> _Entries for finding words and elements_
↓

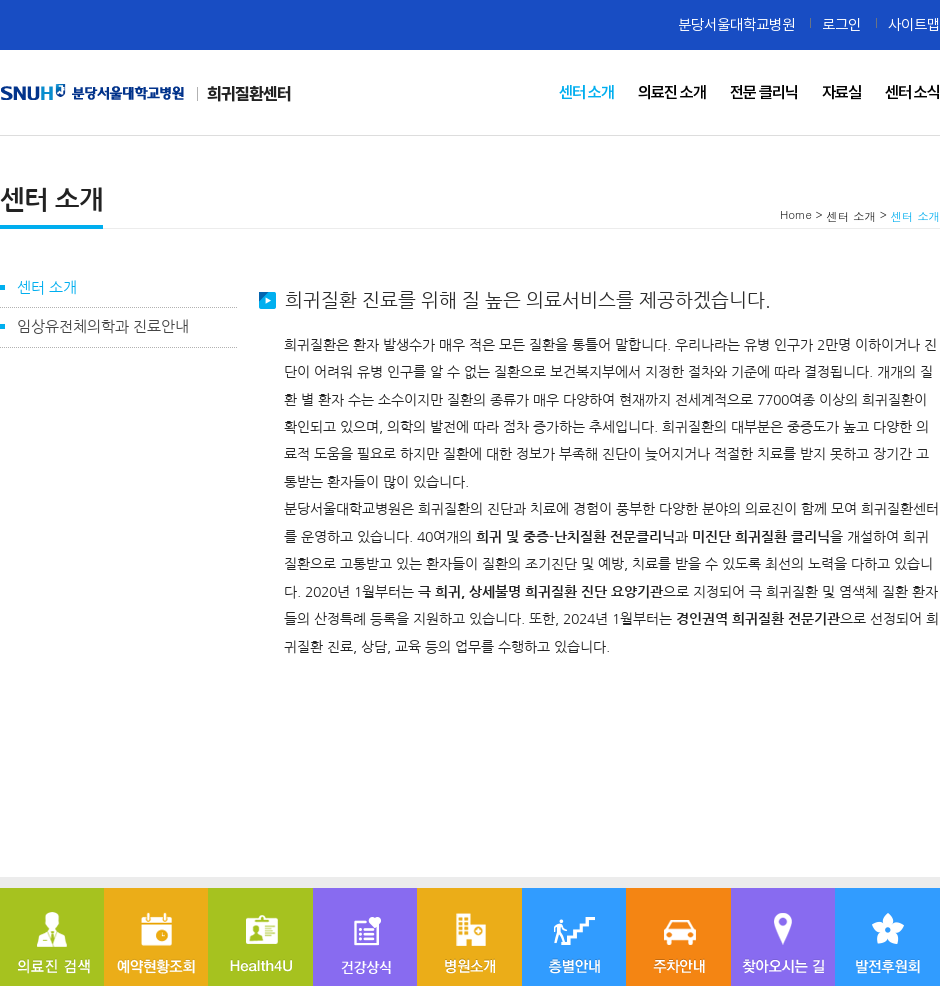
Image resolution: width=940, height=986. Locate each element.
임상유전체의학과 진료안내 (103, 326)
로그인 (841, 24)
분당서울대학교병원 (736, 24)
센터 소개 (47, 287)
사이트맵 (914, 24)
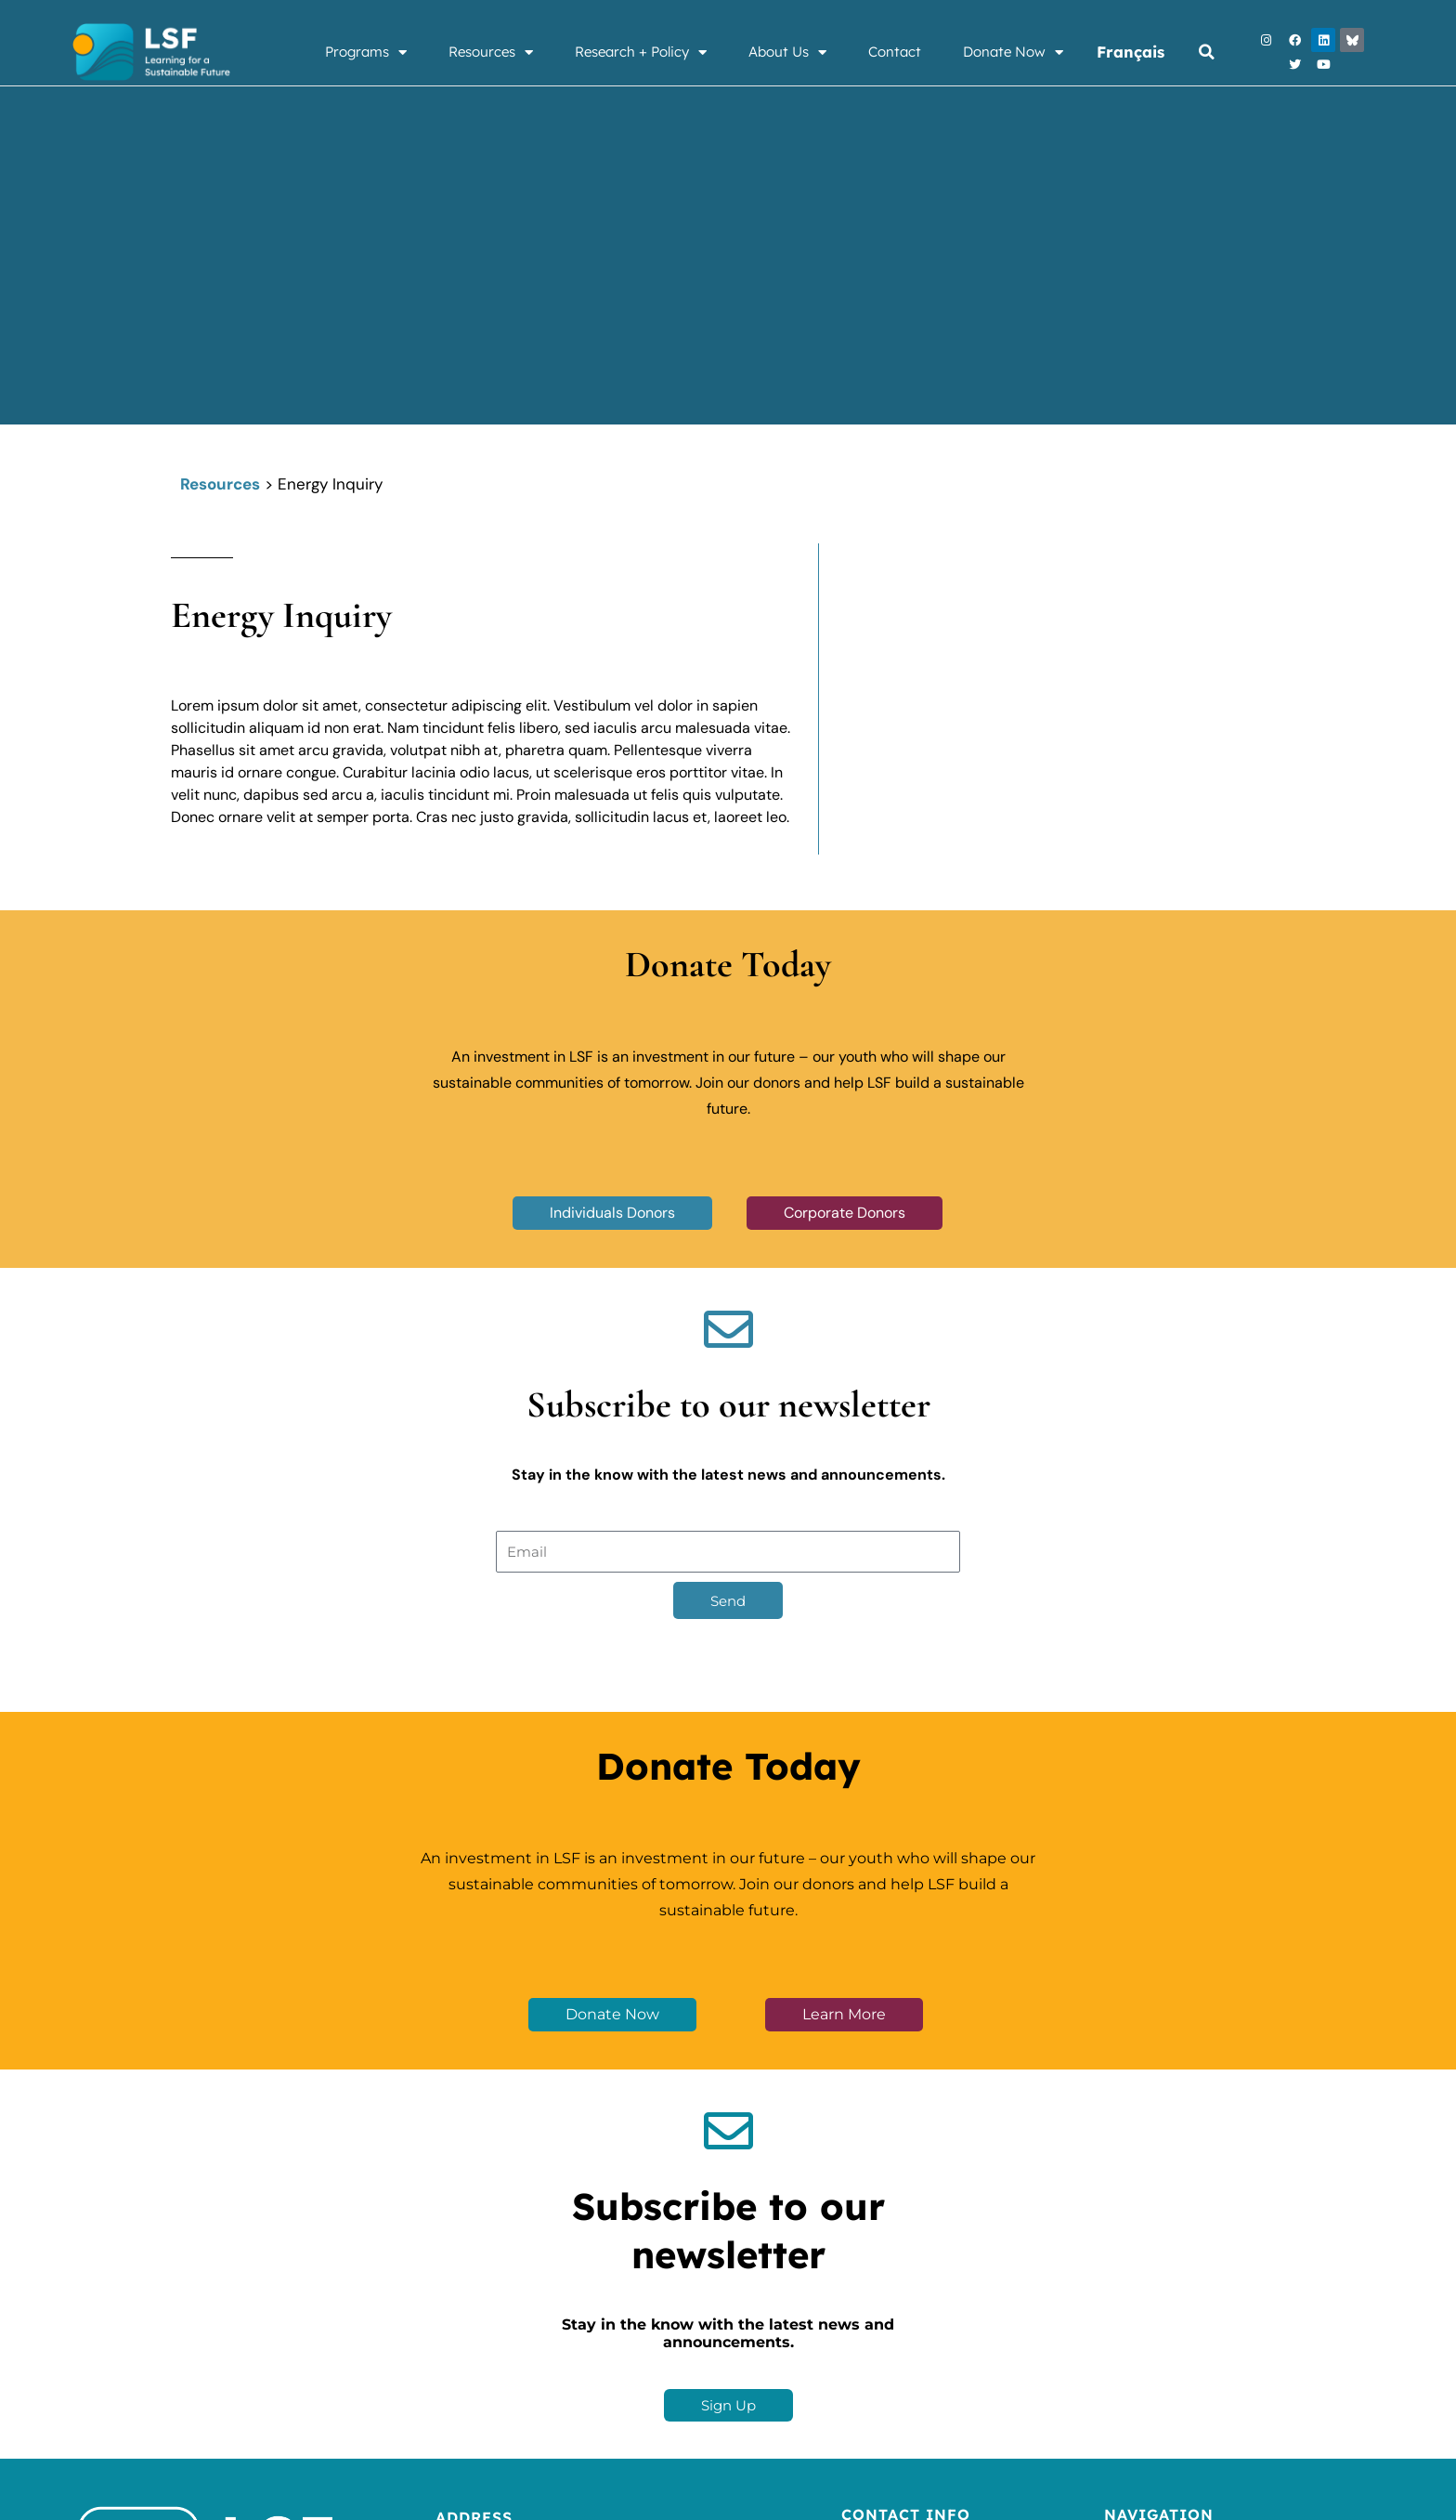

↑

> _What you are asked to do_
Output each line of the records as a numbered list, skipping blank lines and leaving the pictures out.

> _Complete response_
1. Image resolution: width=940, height=986. Locate each element.
2. 임상유전체의학과 진료안내 (103, 326)
3. 로그인 (841, 24)
4. 분당서울대학교병원 (736, 24)
5. 센터 소개 (47, 287)
6. 사이트맵 (914, 24)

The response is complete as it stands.